Bar Procópio. As tertúlias da Mesa Dois, os namoros da Mesa Um e o brinde com “Mary Jane” aos próximos 50 anos

Foi de Paris, no começo dos anos 50, que Alice e Luís Pinto Coelho trouxeram a ideia do Procópio, inspirados pelo não menos histórico Procope, que se mantém aberto, ainda que noutra encarnação. Casaram-se em 1969. Tiveram três filhos. Separaram-se em 1974, ano em que Alice continuaria ao leme do Procópio e Luís abriria A Paródia, em Campo de Ourique. A lista de bares icónicos inaugurados pelo decorador cresceu com o Fox Trot, que lançou no Príncipe Real em 1978, e por fim com o Pavilhão Chinês, aberto em 1982. Luís morreria em 2012. Nessa altura, já a filha mais velha, Maria João, se juntara ao fundador bar junto ao Jardim das Amoreiras, para ajudar a renovar o negócio.

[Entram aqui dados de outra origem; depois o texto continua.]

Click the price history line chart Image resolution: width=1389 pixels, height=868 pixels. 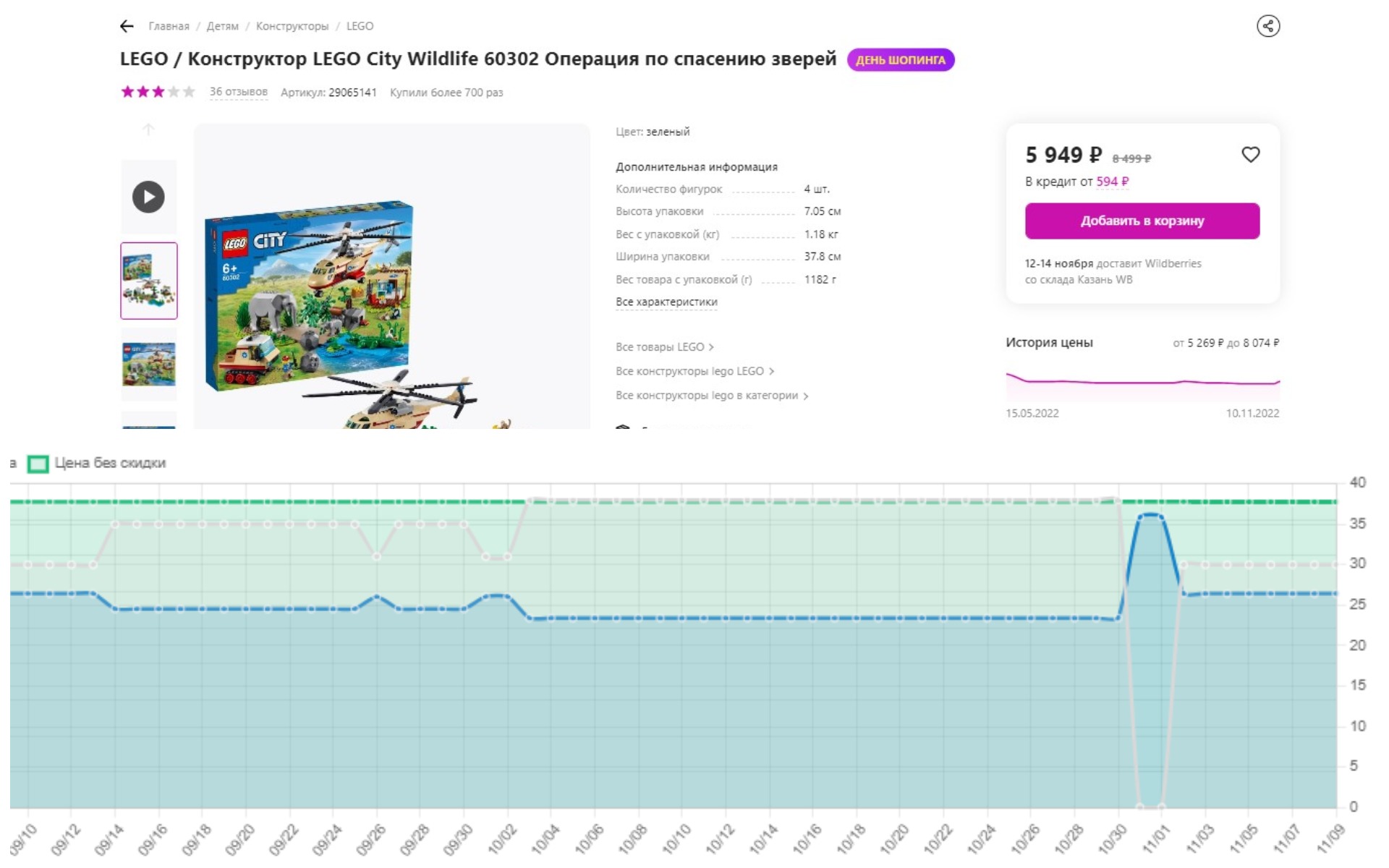(x=1142, y=383)
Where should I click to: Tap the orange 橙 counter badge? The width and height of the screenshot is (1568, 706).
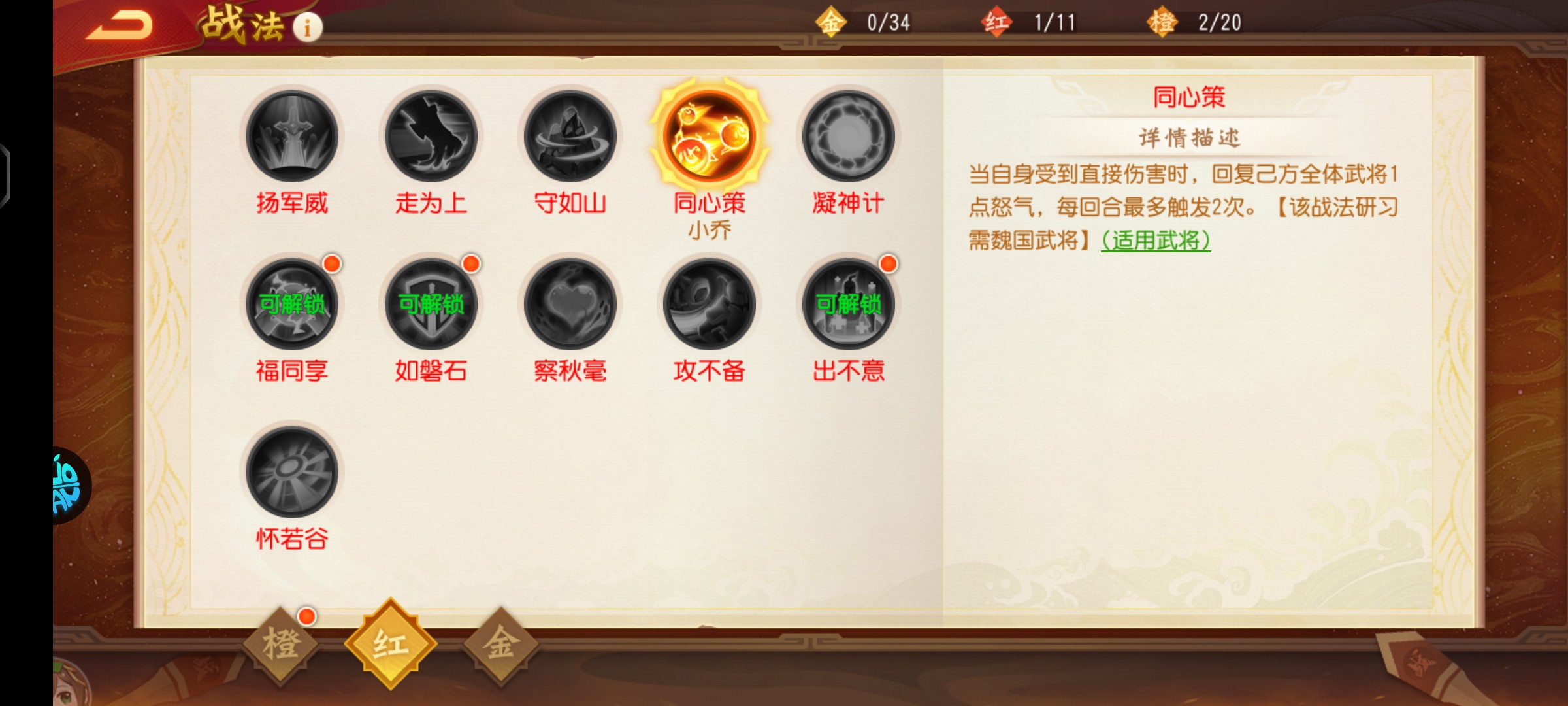[x=1162, y=22]
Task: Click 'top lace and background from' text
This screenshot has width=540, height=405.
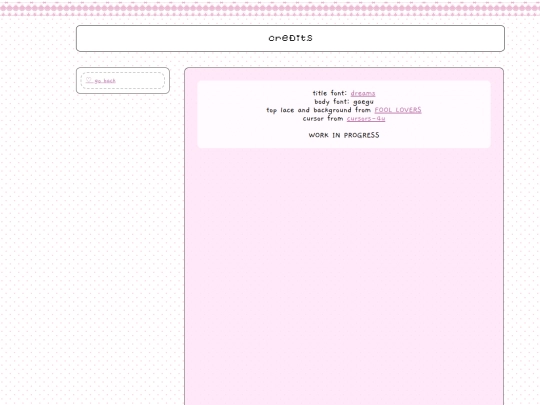Action: pyautogui.click(x=318, y=110)
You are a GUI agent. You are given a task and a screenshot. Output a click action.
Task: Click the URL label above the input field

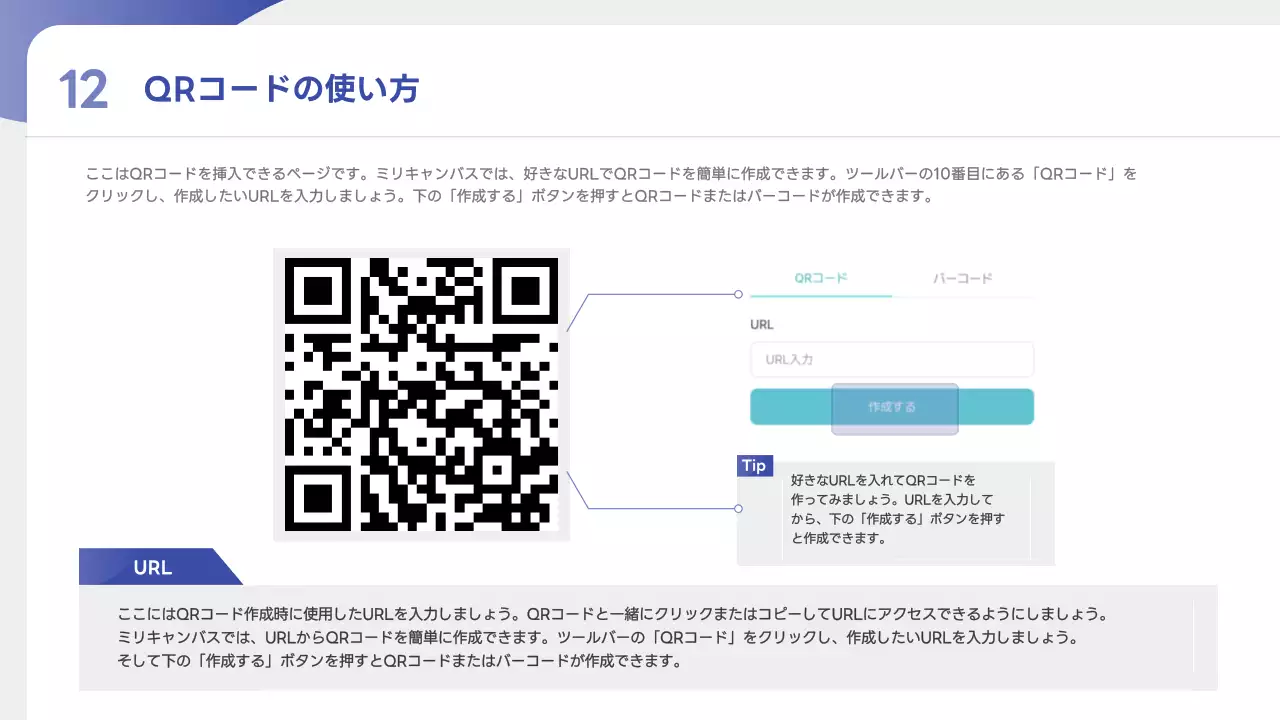[x=762, y=325]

“Não estavam habitados a um bar que não fosse de alterne”, contava-nos Alice, com o seu jeito característico, e o eterno cigarro entre os dedos, sobre as origens e o trajeto do bar. Apesar da idade avançada, continuava a frequentar a casa como antigamente.

Procópio. “Não estavam habituados a um bar que não fosse de alterne”

O velório de Alice Pinto Coelho está previsto para esta quinta-feira, na Igreja de Santa Isabel, em Lisboa, missa e cremação na sexta. O Procópio, que nunca mais será o mesmo, reabre no final de agosto.